この2つの症状というのは、ともに広汎性発達障害に分類されており、2つに違いはあるのと思う人もいるかもしれません。
そこでアスペルガー症候群と自閉症の違いについて考えていきます。

自閉症とアスペルガー症候群の違いについて

自閉症とアスペルガー症候群はともに似た症状を発することがあるのですが、最も大きな違いとしては、言語と知能に遅れが見られるかどうかだと言われています。
自閉症の場合、言葉の発達が遅れてしまうことが良くあり、知的障害を伴うケースも珍しくありません。
対するアスペルガー症候群ですがこちらは言語の発達遅滞を伴うこともなく、知的障害が見られることもないようです。
この点が両者最大の違いですので、見分けるときのポイントとして覚えておくと良いでしょう。

もう1つ大きな違いとしては動作性知能の違いがあります。
動作性知能というのは、言語を介さない能力のことで、パズルを完成させる時に用いられるような視覚的な空間把握能力だと考えてください。
自閉症の場合、言語性知能よりもこの動作性知能の方が高いのですが、アスペルガー症候群では逆に言語性知能の方が高くなるというのが特徴です。
アスペルガー症候群は視覚的な空間把握能力が弱い傾向にあり、知能的には高くても左右がとっさにはわからないことが多く見られます。
また、文字を書くのが苦手だという人も少なくようです。
ただし、この能力に関しては一概には違いとされないことも多くあります。
その理由は、アスペルガー症候群であっても資格処理能力が高い人もいるからですね。

他にも違いとしては学習障害を伴うかどうかというのもあります。
アスペルガー症候群の人で学校で優秀な成績を収めるというケースも多くあるのですが、その半面で注意力や柔軟性に乏しいことから、十分に能力を発揮できないということもあるそうです。
対する自閉症の場合は、学習障害を伴うことが一般的であることから、読み書きや四則演算を習得しにくいと言われています。

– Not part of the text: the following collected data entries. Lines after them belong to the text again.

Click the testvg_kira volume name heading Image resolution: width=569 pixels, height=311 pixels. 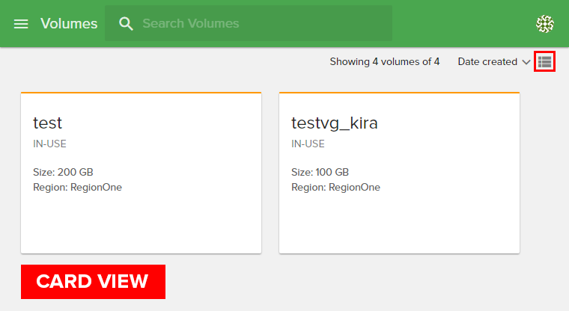coord(335,123)
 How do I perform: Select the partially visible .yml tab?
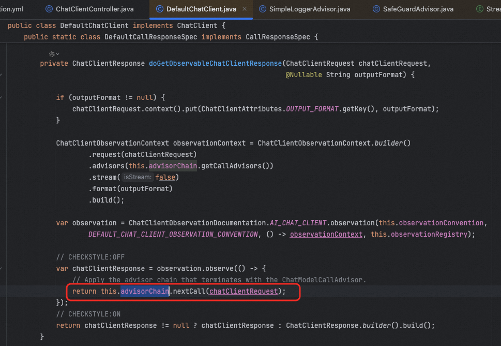tap(16, 9)
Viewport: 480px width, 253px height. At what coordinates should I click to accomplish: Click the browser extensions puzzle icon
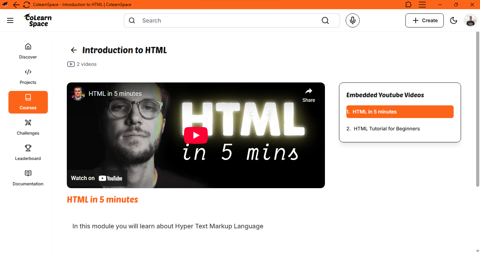tap(408, 5)
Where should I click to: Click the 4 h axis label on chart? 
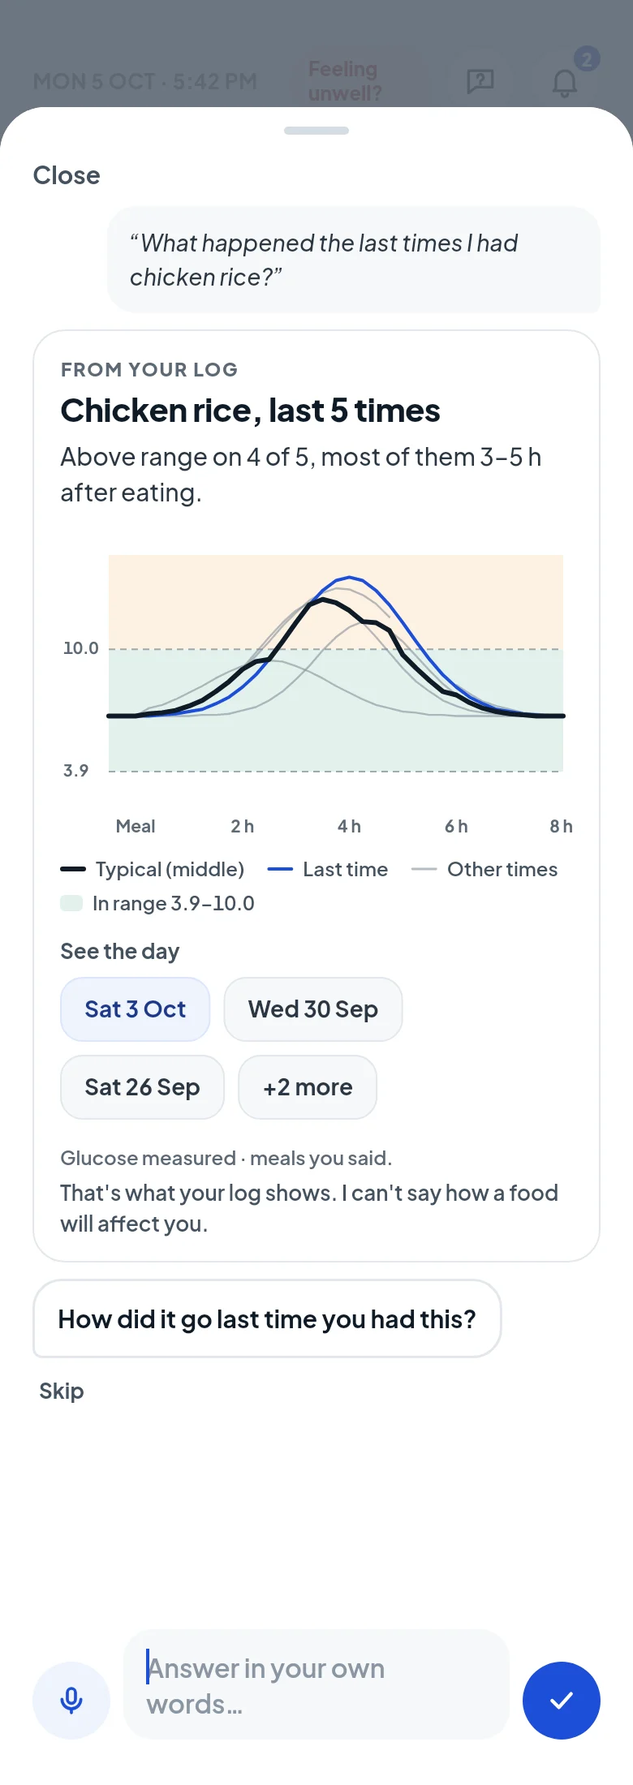349,826
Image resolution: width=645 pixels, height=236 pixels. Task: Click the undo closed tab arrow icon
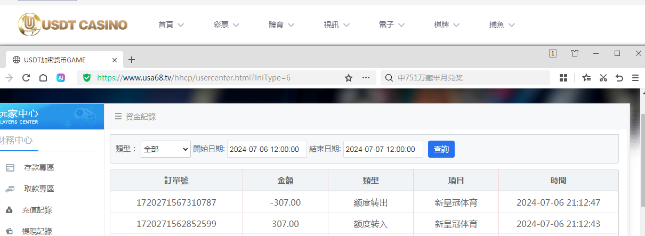(x=619, y=78)
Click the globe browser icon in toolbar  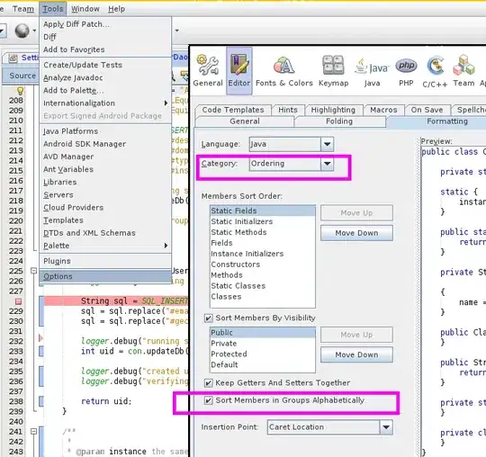coord(22,31)
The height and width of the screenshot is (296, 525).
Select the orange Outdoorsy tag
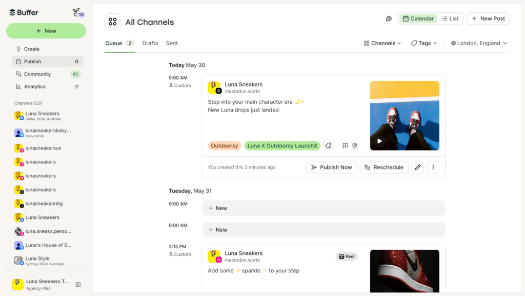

最後になりますが、2013年に発表されたアメリカ精神医学会によると、自閉症やアスペルガー症候群、広汎性発達障害というのは自閉症スペクトラム症候群という名称で統一されるようになっています。
日本においてもこの診断基準が使われていることから、自閉症スペクトラム症候群という呼び名が使われるようになってくるでしょう。
また、英語表記をした場合の頭文字をとってASDと呼ばれるかもしれません。